A pesquisa mostrou alguns prós e contras do aproveitamento das revistas da Turma da Mônica e da Turma da Mônica Jovem em sala de aula. É provável, no entanto, que existam mais fatores positivos do que negativos nessa proposta. Um fator positivo importante é a popularidade que os personagens mauricianos desfrutam junto ao público infantil e adolescente. Considerando que os pontos negativos desse universo são conhecidos e que podem ser trabalhados em sala de aula, no sentido de levar os alunos a uma reflexão crítica, o que parece negativo em um primeiro instante pode se transformar num momento rico de quebra de paradigmas. Talvez o mais importante seja trabalhar a questão do Bullying, que preocupa tanto os teóricos da educação na atualidade.
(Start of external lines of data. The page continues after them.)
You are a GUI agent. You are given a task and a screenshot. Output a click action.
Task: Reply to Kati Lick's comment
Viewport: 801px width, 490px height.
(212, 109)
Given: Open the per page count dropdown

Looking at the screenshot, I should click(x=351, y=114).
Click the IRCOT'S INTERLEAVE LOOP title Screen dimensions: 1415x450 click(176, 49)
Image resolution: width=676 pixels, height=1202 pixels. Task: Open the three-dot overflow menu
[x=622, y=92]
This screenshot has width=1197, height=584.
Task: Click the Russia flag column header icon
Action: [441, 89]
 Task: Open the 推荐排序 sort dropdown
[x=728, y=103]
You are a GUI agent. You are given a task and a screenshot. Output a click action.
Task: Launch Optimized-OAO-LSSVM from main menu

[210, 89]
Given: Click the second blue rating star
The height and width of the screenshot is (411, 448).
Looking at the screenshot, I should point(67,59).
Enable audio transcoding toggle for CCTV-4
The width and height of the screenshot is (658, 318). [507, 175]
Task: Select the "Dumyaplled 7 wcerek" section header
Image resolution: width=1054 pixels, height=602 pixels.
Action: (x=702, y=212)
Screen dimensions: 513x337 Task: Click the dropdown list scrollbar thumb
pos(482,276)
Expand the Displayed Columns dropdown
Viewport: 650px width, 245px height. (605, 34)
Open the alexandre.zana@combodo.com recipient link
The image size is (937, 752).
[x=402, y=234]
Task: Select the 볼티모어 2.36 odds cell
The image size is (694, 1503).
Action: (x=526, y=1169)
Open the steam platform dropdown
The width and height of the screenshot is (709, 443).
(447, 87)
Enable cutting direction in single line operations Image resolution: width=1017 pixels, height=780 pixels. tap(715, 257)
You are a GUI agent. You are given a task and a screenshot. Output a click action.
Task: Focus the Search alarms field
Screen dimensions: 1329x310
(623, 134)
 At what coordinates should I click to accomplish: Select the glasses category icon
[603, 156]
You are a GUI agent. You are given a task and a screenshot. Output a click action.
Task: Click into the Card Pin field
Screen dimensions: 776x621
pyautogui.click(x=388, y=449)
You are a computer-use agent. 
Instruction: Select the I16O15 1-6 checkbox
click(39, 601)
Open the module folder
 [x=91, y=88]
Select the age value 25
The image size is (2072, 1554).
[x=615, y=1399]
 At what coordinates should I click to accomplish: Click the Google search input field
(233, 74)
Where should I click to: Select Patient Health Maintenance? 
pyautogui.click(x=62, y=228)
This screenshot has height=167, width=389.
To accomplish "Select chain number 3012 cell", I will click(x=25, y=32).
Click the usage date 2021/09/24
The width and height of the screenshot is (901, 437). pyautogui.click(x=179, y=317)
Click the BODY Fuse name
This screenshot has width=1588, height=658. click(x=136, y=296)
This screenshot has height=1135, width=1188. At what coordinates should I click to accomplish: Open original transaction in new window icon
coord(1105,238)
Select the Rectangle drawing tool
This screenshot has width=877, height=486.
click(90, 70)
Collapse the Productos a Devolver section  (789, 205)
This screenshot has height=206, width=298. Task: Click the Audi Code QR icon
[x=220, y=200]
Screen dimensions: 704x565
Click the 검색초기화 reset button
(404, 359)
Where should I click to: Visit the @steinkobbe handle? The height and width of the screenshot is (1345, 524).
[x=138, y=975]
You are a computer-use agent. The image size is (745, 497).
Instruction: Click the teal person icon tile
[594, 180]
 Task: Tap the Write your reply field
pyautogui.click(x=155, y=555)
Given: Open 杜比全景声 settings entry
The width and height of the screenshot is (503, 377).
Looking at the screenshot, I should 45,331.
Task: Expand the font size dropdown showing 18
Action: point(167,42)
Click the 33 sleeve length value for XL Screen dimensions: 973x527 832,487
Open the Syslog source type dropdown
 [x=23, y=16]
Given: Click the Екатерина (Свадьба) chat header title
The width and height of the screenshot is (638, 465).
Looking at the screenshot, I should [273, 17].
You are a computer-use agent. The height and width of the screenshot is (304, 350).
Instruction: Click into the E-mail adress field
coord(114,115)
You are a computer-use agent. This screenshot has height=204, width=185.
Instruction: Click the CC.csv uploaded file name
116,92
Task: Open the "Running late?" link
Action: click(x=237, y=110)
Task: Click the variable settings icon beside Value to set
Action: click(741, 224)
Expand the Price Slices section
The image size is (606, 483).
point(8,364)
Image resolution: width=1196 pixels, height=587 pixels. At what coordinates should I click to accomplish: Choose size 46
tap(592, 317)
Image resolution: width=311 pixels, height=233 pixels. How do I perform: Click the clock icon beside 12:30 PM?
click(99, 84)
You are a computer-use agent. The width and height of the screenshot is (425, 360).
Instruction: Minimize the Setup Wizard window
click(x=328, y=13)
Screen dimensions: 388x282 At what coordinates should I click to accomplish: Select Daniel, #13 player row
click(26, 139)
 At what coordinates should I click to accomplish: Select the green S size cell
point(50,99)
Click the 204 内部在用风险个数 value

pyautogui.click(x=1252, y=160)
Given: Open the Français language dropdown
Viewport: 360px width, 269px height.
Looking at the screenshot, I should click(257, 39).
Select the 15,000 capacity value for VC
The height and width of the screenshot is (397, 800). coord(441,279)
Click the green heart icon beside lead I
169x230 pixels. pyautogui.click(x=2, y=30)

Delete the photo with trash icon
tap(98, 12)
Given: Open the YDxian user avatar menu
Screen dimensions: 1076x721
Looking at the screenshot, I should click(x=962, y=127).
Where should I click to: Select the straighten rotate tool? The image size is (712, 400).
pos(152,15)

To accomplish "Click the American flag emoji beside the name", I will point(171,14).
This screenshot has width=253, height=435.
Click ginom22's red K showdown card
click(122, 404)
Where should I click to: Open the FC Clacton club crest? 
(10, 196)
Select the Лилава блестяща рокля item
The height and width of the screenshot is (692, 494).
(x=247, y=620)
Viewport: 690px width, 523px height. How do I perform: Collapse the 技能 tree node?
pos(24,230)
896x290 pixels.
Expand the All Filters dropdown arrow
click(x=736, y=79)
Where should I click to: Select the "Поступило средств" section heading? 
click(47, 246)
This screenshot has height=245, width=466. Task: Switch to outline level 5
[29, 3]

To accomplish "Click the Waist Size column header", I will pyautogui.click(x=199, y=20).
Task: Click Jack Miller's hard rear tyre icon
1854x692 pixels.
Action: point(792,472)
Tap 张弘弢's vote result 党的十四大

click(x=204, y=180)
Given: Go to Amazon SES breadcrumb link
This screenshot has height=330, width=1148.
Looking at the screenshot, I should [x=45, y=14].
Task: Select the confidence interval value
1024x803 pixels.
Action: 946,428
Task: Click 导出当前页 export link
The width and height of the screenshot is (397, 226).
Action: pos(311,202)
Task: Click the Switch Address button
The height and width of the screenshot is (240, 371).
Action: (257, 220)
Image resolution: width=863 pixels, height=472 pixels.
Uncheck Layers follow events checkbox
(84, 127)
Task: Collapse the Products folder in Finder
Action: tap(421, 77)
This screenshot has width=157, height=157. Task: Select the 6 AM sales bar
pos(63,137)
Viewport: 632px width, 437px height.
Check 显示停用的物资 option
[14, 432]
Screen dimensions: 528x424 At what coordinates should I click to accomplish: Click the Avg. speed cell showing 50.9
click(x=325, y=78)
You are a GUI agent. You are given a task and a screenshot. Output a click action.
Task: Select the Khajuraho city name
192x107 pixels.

Através dos quadrinhos, o Bullying, quando identificado nos personagens pode gerar um debate no sentido de se combater preconceitos buscando uma nova consciência a respeito desse problema.

Referências:
MOYA, Álvaro, Shazam!, Editora Perspectiva, 1972, págs. 11, 13, 47, 211, 212, 222, 226.
LUZ, Dioclécio, “Violência na Turma da Mônica”, Observatório da Imprensa, WWW.observatoriodaimprensa.com.br (23-02-2010)
DUME, Paula, “Família e Amigos inspiraram Mauricio de Souza”, Folha de S. Paulo, www1.folha.uol.com.br (27-06-2009)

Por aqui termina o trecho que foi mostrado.